If, as Della Domingo, a spokeswoman for SEMA, said recently, the aftermarket trade constitutes the “auto industry’s version of fashion,” shops like the one in Queens run by the Abushi brothers are the equivalent of haute couture salons.

Though raised in a tightknit first-generation clan by parents whose lives were often defined by displacement and financial reversal, they became rich in their own right following the sale, in 2014, to a venture capital group of a chain of 100 Verizon franchises built across the western United States in barely 10 years. Though declining to disclose the precise amount of the deal, they ballparked it at $50 million.
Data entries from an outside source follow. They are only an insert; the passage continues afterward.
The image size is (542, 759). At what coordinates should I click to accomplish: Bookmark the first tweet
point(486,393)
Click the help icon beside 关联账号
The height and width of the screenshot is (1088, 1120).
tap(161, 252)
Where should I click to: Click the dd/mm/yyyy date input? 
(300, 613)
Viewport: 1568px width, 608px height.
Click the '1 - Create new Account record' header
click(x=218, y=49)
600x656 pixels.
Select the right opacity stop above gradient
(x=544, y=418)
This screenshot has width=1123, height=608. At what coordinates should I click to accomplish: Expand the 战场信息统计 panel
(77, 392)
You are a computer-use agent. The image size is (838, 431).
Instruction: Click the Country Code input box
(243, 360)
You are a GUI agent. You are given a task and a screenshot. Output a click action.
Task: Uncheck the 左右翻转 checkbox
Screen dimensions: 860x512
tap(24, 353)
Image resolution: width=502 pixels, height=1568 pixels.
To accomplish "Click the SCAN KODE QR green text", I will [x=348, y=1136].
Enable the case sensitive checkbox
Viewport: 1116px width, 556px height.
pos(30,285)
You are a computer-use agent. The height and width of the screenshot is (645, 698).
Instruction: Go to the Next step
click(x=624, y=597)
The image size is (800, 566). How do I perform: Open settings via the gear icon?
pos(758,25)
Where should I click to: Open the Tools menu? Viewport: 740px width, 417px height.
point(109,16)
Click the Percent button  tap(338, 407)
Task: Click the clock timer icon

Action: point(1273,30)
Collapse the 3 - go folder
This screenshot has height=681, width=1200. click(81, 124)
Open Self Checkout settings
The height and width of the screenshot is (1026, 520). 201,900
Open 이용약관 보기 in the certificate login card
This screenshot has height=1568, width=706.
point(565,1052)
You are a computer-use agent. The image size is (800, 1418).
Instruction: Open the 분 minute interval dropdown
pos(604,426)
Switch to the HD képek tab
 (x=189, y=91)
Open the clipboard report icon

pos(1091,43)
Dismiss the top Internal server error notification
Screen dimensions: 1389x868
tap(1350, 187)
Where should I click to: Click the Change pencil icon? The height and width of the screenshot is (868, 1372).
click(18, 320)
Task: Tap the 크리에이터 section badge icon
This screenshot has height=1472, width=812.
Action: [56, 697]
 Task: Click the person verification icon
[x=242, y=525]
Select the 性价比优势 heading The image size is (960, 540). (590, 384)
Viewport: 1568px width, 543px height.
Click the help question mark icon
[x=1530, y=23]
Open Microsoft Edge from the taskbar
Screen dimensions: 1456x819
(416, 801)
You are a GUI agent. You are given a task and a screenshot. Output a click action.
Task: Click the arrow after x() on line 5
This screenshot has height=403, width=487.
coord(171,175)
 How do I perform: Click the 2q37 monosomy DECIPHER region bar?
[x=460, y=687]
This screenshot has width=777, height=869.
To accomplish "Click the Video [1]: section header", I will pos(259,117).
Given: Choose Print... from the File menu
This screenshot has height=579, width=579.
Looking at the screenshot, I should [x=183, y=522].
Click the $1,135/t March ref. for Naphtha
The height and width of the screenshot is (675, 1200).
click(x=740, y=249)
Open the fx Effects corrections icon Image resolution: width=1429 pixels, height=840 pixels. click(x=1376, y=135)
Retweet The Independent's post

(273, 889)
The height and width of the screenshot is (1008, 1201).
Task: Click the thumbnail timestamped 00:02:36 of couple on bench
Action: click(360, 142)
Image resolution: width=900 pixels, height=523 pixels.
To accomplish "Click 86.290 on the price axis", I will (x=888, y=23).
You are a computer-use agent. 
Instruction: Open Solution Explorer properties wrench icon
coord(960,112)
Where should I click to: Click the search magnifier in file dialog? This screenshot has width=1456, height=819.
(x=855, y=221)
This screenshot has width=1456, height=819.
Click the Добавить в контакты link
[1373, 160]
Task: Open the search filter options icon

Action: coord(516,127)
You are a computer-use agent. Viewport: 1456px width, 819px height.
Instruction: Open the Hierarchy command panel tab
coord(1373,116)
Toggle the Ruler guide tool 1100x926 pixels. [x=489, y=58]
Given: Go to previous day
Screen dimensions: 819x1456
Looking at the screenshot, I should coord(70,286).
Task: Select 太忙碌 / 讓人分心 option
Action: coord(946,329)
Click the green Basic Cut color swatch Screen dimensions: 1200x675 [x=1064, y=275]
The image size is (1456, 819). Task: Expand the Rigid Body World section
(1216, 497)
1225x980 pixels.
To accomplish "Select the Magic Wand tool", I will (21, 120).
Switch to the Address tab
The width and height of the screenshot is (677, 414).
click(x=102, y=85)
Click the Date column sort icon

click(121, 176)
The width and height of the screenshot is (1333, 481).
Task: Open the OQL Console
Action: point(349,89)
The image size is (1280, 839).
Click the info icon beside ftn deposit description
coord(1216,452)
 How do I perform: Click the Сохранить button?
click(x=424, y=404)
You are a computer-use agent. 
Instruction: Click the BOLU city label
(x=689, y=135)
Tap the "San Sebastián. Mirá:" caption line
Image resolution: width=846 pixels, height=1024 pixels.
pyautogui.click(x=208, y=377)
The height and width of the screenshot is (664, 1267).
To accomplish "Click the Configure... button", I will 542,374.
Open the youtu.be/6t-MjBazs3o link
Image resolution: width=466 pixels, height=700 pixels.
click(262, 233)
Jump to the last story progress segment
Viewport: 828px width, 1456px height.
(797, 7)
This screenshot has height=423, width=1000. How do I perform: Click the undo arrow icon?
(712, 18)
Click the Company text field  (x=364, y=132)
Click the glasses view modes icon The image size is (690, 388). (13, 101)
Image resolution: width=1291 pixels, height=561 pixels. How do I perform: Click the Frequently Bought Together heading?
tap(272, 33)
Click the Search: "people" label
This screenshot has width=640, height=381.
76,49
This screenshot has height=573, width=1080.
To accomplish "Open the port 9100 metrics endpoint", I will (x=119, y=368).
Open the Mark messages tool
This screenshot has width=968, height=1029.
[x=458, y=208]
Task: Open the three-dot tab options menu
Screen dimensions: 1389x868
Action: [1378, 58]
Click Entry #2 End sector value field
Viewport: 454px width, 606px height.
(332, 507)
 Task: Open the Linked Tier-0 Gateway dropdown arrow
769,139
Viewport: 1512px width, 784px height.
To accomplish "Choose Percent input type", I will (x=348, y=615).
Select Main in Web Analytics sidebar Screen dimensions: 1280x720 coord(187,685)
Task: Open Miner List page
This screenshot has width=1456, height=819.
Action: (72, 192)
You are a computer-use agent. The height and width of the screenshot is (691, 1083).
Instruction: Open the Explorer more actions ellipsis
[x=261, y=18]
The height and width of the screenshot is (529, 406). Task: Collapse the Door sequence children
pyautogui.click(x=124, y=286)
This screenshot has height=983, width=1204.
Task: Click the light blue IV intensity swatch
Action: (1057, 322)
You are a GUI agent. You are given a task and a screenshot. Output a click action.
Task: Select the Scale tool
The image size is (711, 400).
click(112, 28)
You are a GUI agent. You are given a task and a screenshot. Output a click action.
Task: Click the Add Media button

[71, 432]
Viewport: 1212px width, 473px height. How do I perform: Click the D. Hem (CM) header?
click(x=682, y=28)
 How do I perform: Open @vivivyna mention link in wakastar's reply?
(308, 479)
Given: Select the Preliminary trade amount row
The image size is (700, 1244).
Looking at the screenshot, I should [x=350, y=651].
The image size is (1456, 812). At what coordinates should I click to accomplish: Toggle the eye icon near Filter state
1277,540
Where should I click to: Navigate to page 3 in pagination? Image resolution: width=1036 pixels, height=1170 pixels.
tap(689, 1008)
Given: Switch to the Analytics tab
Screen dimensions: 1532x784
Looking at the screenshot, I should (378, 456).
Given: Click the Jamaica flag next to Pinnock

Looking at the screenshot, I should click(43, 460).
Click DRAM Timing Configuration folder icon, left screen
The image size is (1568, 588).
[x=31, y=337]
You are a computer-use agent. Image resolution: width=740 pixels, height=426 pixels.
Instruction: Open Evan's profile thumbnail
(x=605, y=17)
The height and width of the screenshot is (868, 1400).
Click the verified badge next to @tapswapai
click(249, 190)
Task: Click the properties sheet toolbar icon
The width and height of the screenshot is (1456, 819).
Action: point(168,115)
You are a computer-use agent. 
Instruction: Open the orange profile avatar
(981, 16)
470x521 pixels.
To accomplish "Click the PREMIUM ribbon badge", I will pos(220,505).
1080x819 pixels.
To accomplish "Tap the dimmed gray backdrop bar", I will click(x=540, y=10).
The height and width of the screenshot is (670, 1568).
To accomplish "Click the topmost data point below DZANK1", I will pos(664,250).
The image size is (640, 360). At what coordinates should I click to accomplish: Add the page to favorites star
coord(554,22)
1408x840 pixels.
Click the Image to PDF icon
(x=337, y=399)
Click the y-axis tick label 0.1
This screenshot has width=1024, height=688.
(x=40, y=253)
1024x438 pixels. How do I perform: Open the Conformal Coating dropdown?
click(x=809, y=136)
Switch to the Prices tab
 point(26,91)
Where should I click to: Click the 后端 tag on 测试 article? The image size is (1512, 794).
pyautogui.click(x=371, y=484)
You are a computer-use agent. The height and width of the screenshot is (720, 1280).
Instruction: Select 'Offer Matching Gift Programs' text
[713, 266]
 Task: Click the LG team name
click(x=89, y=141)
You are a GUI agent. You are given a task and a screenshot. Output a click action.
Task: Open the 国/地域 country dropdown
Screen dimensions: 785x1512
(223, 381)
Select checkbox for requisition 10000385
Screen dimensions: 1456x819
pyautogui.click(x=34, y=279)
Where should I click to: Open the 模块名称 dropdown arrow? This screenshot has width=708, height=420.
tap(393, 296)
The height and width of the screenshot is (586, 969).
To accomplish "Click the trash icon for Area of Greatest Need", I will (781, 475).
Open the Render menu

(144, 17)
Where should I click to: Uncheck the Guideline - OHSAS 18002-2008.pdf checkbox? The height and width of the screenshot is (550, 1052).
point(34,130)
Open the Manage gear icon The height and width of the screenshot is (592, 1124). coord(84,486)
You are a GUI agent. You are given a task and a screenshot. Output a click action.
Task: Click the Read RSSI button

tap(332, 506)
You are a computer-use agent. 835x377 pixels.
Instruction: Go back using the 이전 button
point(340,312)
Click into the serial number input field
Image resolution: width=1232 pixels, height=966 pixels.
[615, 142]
It is the texture of longing that gives meaning to the fantasies at the heart of car collecting, the rapper Saint Jhn explained last week from a recording studio in Los Angeles, where he was preparing to embark on a 27-city tour. Even in an autopilot, ride-share world, few relationships with material possessions remain as emotionally freighted as that with our cars. “My dream had always been an Aston Martin — I was a big James Bond fan,” said the rapper, whose given name is Carlos St. John Phillips. “I had to learn the difference between the dream and the reality of your dreams.”

ANALYSIS

This article is about the car customizing businesses, specifically the Abushi brothers who run their own successful business in queens where they flip old and new cars alike and go on sell them for outrageous amounts of money. I picked this article for a couple of reasons, for one it reflects the desire that people have to make their cars their own and the lengths, and prices, they will go to achieve it. While the cars mentioned in the articles are far from the average consumers price range, it still proves a point; people desire customization. Now imagine if your average affordable Honda allowed you to change your interior lighting features at the touch of a button and no cost. Suddenly the average consumer has the ability to customize their vehicle to some degree too. Another reason I chose this article was because of idea that customization might come from the deep inherent love that American’s have for their cars. The more time, money and personalization put into something, the more likely the user is to love and appreciate the product, which if achieved, would benefit the producer too.